20. DATA AND TECHNICAL INFORMATION

The information contained in the advertising sales and technical literature issued by the Company may be relied upon to
be accurate in the exact circumstances in which it is expressed otherwise any illustrations performance details examples
of installations and methods of assembly and all other technical data in such literature are based on experience and from
trials under test conditions. Accordingly the information contained in the Company’s publications is provided for general
guidance only and forms no part of the Contract unless expressly agreed in writing. Customers should obtain specific
recommendations and advice from the Company regarding the uses and attributes of the Company’s products in writing.

21. CATALOGUES

The description of Goods in the Company’s catalogue is given by way of identification only and the use of such
description shall not mean that a sale under this Contract is a sale by description.

22. EXHIBITIONS

The Customer will not exhibit any of the Company’s products at any public exhibition or trade display without first
obtaining the Company’s written permission.

23. LEGAL

The Contract shall be governed and interpreted exclusively according to the Law of England and shall be subject to the
jurisdiction of the English Courts only.

24. GENERAL

Where the contract is for the sale of Goods to a consumer that is in general a person acquiring the Goods otherwise than
for the purposes of a trade or business the statutory rights or obligations that arise if the Goods are defective or are not
fit for their purpose or do not correspond with their description shall in no way be affected by these Conditions. If
however a consumer wishes to avail himself of the provisions of the Guarantee Condition the Consumer complies with
the provisions of these Conditions.
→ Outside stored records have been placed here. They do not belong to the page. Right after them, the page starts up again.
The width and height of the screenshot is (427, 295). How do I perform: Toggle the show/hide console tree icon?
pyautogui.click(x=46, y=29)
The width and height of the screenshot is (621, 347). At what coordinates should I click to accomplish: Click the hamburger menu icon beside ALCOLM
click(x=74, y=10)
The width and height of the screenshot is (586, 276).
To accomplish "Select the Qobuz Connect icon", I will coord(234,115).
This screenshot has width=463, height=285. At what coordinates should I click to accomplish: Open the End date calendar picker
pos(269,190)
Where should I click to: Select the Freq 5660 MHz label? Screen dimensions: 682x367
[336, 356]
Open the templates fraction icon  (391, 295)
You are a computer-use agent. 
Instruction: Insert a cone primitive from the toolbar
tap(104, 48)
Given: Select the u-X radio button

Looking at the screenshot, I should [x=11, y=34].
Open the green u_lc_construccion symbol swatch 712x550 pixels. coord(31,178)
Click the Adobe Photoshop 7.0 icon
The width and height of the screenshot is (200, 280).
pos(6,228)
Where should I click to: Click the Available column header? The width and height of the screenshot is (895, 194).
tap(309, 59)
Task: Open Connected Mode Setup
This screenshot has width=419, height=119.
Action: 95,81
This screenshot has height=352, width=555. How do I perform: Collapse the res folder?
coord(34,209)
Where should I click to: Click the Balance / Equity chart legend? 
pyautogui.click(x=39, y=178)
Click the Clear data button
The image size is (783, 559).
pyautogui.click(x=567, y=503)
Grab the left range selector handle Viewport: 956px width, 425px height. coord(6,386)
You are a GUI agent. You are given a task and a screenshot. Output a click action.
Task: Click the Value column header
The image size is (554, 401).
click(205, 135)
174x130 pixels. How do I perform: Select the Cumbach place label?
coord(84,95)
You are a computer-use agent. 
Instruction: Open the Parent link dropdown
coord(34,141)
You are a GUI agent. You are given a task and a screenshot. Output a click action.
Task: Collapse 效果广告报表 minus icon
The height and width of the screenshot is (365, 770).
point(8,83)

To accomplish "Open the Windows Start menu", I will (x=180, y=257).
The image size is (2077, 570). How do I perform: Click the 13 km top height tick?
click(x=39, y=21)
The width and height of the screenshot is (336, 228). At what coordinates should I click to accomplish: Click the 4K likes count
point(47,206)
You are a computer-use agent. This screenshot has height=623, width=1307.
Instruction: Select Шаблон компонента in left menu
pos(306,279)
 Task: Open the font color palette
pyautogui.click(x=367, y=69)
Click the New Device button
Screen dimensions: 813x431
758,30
Where a trade discount is given the Customer warrants that the transaction is not a
consumer sale.

25. DATA PROTECTION ACT 1998

  1. We may transfer information about you to our financiers, who:-
    • May use, analyse and assess information about you, including the nature of your transactions, and exchange
      such information with other members of their group of companies and others for credit or financial assessment,
      market research, statistical analysis, insurance claim, underwriting and training purposes and in making
      payments and servicing their agreement with us;
    • From time to time, may make searches of your record at credit reference agencies where your record with such
      agencies may include searches made and information given by other businesses; details of their searches will
      be kept by such agencies but will not be seen by other organisations that may make searches;
    • May give information about you and your indebtedness to the following:
      • our or their insurers for underwriting and claims purposes;
      • any guarantor or indemnifier of your or our obligations to enable them assess such obligations;
      • their bankers or any advisers acting on their behalf;
      • any business to whom your indebtedness or our arrangements with our financiers may be transferred –
        to facilitate such transfer;
    • May monitor and/or record any telephone calls you may have with them, for training and/or security purposes;
    • In the event that they transfer all or any of their rights and obligations under their agreement with us to a third
      party, may transfer information about you to enable the third party to enforce their rights or comply with the
      obligations.
  2. We will provide you with details of our financiers on request, including a contact telephone number if you want to
    have details of the credit reference agencies and other third parties referred to above from whom they obtain and to
    whom they may give information about you. You also have a right to receive a copy of certain information they hold
    about you if you apply to them in writing. However a fee will be payable.